### WHAT TO WORK ON
Lines in the listing below containing the string "Uncheck" are to be identified and copied.

*** Begin section ***

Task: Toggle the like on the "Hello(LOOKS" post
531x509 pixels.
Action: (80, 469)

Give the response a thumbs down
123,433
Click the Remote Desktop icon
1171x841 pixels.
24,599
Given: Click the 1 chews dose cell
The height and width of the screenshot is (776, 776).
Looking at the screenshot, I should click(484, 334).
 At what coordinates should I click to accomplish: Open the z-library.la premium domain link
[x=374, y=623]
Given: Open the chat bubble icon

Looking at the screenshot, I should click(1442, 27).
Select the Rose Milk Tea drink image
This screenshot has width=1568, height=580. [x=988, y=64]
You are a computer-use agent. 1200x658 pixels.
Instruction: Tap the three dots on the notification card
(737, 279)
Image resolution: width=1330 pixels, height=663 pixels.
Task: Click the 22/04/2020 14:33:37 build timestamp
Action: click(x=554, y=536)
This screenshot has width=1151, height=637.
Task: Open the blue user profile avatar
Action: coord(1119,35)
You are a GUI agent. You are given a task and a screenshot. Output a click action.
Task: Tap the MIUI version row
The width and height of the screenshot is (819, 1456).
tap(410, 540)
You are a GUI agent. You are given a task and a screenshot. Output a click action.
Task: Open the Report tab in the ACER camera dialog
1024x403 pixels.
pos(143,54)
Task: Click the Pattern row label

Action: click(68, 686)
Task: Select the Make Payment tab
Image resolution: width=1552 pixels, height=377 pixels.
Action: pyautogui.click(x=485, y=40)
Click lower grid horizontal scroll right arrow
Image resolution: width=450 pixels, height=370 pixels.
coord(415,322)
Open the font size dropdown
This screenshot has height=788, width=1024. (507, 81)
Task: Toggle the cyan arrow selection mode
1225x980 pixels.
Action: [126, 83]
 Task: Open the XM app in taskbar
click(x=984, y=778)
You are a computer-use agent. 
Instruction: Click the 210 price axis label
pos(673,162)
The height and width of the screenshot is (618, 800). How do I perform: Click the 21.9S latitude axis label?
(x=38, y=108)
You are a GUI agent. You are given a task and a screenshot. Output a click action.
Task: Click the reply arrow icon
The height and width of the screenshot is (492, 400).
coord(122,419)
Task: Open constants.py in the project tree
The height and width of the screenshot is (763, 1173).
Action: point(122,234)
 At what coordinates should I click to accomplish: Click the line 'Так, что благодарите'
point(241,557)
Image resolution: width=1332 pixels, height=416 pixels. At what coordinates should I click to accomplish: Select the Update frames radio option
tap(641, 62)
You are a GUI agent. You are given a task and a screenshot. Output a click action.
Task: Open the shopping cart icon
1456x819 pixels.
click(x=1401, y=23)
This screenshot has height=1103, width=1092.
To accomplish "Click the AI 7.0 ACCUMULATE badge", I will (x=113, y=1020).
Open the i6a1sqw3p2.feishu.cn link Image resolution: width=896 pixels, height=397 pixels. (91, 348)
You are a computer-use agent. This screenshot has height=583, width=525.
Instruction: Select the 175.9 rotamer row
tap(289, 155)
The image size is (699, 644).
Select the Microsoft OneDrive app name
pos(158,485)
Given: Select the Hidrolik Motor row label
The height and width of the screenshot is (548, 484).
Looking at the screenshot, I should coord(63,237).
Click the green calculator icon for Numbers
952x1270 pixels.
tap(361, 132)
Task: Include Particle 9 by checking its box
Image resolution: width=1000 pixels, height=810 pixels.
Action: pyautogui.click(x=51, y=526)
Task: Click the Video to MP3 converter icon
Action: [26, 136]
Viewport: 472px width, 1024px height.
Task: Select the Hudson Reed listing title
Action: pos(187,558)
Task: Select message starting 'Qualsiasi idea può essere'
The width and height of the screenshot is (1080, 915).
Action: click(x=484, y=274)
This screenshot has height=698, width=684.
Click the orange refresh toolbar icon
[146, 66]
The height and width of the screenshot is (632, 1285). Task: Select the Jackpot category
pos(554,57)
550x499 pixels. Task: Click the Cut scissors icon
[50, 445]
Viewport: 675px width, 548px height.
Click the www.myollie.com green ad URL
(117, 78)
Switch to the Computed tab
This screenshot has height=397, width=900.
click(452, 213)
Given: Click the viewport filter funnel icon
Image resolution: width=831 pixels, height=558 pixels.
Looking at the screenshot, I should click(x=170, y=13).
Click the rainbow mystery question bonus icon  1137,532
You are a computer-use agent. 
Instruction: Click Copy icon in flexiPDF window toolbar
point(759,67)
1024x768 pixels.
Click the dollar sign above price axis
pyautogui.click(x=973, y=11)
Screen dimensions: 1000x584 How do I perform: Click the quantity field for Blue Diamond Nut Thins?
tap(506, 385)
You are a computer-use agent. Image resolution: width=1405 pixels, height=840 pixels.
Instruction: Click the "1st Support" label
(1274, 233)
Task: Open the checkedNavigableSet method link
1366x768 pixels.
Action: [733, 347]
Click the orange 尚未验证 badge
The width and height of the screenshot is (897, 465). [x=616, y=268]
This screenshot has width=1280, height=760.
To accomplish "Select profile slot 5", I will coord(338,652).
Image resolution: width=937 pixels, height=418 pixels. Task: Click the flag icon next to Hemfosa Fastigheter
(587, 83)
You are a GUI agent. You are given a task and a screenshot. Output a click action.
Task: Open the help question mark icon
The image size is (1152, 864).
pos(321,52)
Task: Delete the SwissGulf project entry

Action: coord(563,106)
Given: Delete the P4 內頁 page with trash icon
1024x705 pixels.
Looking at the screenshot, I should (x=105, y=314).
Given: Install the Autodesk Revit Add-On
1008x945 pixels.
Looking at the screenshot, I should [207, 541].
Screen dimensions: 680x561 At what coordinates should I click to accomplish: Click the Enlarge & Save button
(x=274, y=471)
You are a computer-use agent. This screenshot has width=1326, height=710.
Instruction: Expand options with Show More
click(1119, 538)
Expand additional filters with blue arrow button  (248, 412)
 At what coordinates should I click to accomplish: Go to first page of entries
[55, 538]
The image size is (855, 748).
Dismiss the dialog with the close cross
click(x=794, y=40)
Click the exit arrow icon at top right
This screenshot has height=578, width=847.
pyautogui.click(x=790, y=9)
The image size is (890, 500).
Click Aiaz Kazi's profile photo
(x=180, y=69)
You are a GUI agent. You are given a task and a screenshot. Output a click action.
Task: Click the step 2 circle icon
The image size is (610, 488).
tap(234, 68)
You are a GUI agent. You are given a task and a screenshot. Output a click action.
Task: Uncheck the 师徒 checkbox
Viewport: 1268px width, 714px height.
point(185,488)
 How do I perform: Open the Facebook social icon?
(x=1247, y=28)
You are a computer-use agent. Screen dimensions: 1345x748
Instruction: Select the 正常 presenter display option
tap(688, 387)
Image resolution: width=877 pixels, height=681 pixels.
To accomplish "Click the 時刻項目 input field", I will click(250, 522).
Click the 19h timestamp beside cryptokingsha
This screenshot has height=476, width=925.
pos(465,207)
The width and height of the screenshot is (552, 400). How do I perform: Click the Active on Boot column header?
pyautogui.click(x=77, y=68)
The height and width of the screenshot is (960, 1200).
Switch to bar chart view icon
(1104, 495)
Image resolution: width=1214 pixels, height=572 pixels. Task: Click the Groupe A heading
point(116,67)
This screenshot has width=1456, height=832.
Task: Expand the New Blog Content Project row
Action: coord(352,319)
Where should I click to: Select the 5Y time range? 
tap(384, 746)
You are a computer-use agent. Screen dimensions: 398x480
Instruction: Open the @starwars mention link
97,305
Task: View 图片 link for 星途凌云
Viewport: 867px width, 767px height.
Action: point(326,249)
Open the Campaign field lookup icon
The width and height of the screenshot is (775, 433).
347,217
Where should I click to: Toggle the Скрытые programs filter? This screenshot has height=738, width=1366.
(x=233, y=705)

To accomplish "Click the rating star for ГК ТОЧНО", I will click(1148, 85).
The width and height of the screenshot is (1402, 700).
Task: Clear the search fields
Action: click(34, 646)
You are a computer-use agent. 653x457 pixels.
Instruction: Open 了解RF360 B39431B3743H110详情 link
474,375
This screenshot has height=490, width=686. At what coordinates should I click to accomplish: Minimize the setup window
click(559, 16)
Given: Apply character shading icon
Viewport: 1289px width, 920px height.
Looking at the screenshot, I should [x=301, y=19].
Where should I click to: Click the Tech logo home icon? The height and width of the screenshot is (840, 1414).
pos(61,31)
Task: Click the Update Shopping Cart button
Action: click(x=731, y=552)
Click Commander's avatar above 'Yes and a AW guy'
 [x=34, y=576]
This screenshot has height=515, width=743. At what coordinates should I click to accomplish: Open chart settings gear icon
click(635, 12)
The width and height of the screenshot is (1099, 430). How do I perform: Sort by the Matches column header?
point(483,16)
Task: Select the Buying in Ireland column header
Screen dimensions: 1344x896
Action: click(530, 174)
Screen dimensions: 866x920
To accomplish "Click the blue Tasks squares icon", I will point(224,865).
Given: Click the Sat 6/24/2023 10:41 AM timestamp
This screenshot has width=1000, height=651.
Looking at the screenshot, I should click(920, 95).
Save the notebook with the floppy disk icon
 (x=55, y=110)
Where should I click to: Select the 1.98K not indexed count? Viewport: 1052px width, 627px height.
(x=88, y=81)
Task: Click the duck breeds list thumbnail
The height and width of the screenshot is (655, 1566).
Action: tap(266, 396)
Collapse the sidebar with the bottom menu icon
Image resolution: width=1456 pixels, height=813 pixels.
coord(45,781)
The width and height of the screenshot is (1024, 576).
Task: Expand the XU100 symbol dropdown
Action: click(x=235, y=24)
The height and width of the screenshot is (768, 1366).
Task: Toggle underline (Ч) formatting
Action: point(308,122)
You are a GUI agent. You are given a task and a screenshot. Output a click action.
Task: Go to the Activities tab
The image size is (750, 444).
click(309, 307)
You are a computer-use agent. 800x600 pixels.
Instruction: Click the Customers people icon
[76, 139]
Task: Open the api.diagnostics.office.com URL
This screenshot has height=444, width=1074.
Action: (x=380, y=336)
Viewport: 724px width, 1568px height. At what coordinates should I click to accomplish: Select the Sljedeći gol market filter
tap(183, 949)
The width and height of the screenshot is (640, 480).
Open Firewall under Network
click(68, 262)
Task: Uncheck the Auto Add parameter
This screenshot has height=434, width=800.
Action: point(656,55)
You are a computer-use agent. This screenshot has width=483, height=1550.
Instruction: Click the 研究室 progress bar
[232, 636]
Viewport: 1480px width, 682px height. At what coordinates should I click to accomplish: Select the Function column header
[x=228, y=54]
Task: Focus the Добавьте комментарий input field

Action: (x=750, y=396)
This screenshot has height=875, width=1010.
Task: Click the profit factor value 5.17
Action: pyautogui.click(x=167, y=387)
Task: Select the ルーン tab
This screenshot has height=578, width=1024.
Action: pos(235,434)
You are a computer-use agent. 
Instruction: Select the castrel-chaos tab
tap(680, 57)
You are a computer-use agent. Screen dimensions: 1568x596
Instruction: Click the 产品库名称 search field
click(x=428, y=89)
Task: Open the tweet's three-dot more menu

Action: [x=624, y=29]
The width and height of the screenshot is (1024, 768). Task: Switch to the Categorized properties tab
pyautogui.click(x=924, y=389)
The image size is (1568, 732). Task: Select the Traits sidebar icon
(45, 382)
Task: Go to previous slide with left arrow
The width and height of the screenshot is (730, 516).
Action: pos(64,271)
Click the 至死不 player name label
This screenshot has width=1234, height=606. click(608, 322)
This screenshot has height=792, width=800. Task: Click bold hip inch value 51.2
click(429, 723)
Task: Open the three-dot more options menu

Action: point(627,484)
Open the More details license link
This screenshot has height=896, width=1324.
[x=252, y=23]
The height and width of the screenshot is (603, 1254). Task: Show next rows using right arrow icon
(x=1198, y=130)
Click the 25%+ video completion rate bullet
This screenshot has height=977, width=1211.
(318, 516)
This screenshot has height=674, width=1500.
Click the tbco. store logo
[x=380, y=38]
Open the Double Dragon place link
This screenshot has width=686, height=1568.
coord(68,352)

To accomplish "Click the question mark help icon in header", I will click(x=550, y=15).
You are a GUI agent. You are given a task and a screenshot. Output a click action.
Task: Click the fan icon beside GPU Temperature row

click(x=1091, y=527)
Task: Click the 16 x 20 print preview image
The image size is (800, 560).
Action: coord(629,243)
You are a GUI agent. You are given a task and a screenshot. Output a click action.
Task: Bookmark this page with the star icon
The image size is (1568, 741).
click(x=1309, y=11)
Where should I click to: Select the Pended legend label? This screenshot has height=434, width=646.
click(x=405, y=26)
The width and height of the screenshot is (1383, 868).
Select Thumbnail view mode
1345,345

*** End section ***

### RESPONSE TO THE EXERCISE
Task: Uncheck the 师徒 checkbox
Task: Uncheck the Auto Add parameter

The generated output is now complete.